Pendant mon mandat comme ministre de la Condition féminine, j’ai fait la connaissance de membres du comité des femmes agricultrices de l’UPA. Les échanges avec ce groupe de femmes très engagées m’avaient sensibilisée à un milieu qui m’était assez étranger, dois-je admettre. J’aurais dû m’y intéresser bien avant.

J’ai eu l’idée d’aller rencontrer Valérie Fortier, présidente récemment nommée des Agricultrices du Québec, afin de mieux connaître – et faire connaître – celle qui parle ouvertement de la tragédie qu’elle a traversé il y a 10 ans : le suicide de son conjoint, père de leurs trois jeunes enfants. Les épreuves qu’elle a dû surmonter sont bien contemporaines des enjeux en agriculture.

Valérie est une battante à tous égards. Jeune, elle hésitait entre trois métiers : le droit, « pour défendre le monde », explique-t-elle, la mécanique et la gestion agricole, pour poursuivre le travail de son père. Même si elle a plusieurs frères, c’est finalement elle qui s’associera à son père pour poursuivre l’exploitation de la ferme laitière familiale située dans le Centre-du-Québec.

L’entreprise possède actuellement une cinquantaine de vaches et plusieurs acres de culture. Tenir une exploitation agricole, défendre des droits et réparer des moteurs, elle réussira à faire tout cela !

Valérie Fortier a 39 ans et ses enfants sont maintenant âgés de 13, 15 et 17 ans. Il y a 11 ans, elle s’est retrouvée, à la fin de sa vingtaine, seule avec trois jeunes enfants, bouleversée par la fin tragique de son conjoint.

Elle a heureusement été soutenue par son père, qui habitait la maison familiale. On peut imaginer le défi de tout concilier, à travers les horaires très contraignants.

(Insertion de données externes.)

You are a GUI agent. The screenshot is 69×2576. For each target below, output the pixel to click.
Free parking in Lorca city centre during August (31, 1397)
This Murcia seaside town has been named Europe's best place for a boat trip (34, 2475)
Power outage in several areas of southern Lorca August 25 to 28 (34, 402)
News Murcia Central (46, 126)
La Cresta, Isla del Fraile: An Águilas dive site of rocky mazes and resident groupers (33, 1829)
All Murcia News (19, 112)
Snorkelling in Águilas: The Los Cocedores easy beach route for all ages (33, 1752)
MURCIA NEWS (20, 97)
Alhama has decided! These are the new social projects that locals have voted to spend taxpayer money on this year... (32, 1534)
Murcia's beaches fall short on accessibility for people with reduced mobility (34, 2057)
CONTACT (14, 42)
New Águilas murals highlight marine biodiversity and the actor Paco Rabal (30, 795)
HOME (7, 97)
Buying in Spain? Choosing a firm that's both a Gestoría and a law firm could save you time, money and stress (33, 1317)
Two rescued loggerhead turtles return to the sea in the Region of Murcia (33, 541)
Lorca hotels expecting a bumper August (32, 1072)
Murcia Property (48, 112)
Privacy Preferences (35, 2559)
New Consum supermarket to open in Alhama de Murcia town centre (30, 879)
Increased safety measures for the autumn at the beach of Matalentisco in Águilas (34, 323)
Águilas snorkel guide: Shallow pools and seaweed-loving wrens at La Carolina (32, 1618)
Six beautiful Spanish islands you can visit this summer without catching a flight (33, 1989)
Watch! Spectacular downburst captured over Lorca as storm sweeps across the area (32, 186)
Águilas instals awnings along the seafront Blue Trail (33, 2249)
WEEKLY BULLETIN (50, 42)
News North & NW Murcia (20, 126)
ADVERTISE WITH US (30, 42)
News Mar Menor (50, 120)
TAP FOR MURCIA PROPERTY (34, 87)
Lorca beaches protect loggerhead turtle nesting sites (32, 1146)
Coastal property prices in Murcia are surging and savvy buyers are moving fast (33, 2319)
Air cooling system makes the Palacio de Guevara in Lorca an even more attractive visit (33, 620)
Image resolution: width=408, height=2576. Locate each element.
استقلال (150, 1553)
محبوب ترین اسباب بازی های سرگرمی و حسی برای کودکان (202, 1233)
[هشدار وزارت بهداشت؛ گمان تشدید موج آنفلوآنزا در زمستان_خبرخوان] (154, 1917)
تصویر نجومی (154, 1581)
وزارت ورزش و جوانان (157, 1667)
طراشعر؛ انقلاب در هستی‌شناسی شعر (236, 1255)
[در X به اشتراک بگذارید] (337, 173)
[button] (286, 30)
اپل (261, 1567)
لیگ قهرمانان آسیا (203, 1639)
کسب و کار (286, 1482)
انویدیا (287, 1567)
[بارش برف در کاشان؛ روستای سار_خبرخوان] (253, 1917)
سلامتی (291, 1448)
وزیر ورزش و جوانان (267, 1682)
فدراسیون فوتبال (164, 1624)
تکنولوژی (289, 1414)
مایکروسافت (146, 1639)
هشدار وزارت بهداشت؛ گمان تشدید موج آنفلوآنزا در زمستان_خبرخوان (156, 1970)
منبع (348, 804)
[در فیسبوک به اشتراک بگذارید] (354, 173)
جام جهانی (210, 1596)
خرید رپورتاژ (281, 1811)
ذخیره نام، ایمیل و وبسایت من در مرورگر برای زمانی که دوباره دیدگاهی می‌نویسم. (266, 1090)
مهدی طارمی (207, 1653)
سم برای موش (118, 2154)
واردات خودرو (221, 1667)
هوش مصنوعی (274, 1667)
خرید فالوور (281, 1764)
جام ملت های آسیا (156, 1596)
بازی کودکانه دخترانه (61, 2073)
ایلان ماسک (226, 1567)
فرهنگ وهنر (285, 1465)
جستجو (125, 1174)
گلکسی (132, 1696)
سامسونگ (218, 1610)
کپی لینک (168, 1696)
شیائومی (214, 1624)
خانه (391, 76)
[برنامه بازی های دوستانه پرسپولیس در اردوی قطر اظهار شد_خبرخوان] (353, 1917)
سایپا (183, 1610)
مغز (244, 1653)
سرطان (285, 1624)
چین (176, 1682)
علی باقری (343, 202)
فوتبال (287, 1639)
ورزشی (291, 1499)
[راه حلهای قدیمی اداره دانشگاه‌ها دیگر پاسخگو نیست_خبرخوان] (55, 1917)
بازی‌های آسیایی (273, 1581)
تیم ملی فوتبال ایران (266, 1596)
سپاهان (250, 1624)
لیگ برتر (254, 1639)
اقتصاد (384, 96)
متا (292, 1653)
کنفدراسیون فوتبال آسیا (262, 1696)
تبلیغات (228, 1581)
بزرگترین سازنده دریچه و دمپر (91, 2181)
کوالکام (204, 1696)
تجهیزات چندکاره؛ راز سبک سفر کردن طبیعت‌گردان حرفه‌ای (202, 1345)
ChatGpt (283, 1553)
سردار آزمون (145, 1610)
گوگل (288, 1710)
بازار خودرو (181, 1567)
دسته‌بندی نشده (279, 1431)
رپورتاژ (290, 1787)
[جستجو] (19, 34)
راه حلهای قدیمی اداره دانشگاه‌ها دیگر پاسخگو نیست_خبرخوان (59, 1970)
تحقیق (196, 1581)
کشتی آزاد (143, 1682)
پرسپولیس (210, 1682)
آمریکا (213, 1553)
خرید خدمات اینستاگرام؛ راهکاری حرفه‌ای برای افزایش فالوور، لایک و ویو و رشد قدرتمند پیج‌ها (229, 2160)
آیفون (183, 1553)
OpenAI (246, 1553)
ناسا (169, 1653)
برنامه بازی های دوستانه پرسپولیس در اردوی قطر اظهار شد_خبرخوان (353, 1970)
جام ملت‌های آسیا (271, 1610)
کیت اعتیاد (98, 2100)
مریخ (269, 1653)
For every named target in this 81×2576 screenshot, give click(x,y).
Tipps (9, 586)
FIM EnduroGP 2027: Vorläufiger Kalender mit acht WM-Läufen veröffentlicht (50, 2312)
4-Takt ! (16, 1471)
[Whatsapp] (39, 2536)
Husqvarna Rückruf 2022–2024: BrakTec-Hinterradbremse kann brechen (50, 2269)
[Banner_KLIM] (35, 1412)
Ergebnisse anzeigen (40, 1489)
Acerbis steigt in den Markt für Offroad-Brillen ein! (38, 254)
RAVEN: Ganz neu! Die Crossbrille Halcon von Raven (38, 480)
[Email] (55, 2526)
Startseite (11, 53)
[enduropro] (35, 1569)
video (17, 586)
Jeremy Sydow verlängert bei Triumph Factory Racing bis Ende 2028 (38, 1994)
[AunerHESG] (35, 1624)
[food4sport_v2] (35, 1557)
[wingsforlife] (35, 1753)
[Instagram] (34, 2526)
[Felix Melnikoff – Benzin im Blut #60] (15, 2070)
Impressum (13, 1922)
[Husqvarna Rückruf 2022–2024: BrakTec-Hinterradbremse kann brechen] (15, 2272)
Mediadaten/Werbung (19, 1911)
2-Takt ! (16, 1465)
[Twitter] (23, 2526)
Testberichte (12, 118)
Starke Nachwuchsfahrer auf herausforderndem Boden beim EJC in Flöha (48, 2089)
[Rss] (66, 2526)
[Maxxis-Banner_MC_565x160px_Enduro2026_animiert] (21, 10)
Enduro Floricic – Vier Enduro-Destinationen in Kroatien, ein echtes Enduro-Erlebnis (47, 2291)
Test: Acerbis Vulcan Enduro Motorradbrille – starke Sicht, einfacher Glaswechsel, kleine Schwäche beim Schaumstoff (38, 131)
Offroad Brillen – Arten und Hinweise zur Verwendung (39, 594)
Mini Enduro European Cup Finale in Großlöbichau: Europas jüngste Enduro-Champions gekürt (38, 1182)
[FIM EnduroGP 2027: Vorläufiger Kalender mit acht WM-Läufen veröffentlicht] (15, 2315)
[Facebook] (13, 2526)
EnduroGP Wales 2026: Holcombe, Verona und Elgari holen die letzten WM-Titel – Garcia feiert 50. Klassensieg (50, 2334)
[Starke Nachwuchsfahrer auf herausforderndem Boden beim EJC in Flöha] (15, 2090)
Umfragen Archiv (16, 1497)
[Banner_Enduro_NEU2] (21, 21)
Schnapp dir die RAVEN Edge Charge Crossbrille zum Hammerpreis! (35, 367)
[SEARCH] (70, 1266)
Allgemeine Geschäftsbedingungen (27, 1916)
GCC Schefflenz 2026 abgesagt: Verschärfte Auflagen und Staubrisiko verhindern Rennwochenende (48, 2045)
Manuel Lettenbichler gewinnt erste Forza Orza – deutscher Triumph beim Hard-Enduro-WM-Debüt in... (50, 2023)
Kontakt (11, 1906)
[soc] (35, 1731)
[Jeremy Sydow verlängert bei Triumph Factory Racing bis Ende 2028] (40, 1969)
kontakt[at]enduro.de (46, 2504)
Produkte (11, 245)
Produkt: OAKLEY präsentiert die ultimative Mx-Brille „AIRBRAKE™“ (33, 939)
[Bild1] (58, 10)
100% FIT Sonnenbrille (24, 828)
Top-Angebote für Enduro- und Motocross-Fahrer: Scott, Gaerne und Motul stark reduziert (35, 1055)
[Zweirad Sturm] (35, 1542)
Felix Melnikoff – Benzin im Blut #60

Elle devait alors se lever à 4 h 30 pour aller à l’étable, après avoir préparé « les petits kits d’habillement des enfants » et le déjeuner que le grand-père supervisait. Par la suite, il fallait conduire les trois petits à la garderie et à l’école, pour ensuite continuer le travail à la ferme… jusqu’au retour de l’école et de la garderie où l’attendaient les devoirs, le souper, la traite et les soins pour les vaches, puis les bains, les histoires et les dodos.

Heureusement, Valérie était déjà assez organisée ! « Par exemple, j’ai allaité mes bébés partout, y compris dans les allées de l’étable. C’était plus simple que d’aller faire chauffer des biberons ! », dit-elle simplement.

PHOTO EDOUARD PLANTE-FRÉCHETTE, LA PRESSE

Valérie Fortier est présidente des Agricultrices du Québec.

Détermination est probablement le mot qui la décrit le mieux. « Avec la force de caractère que j’avais, si je n’avais pas réussi à passer à travers l’épreuve du suicide de mon conjoint, je m’en serais voulu longtemps. Autant j’ai trouvé cela difficile, autant il fallait que je m’en sorte. J’avais une ferme et trois enfants dont je devais m’occuper. »

Elle s’est fait accompagner, ainsi que ses enfants, par des intervenants et elle a suivi une formation de sentinelle pour la prévention du suicide. La première année qui a suivi cette épreuve a été très difficile, « surtout à cause du jugement des gens », ajoute-t-elle. « J’ai été quelques mois à ne pas sortir de chez moi. C’était terrible, le jugement ! En plus, tu le prends toi-même comme un échec personnel. Qu’est-ce que j’ai fait, ou aurais dû faire ? »

Elle a décidé d’aborder publiquement la question du suicide de son conjoint et des conséquences sur la famille, « pour tenter de sauver des gens qui vivent ça et qui tentent de se remonter de cela ».

Elle aurait pu se contenter de mettre toutes ses énergies au service de ses lourdes responsabilités familiales et professionnelles. Elle a au contraire décidé, plusieurs mois après la tragédie familiale, de s’engager aussi dans la politique agricole. « Je voulais montrer à mes enfants qu’on pouvait être forte dans la vie ! ».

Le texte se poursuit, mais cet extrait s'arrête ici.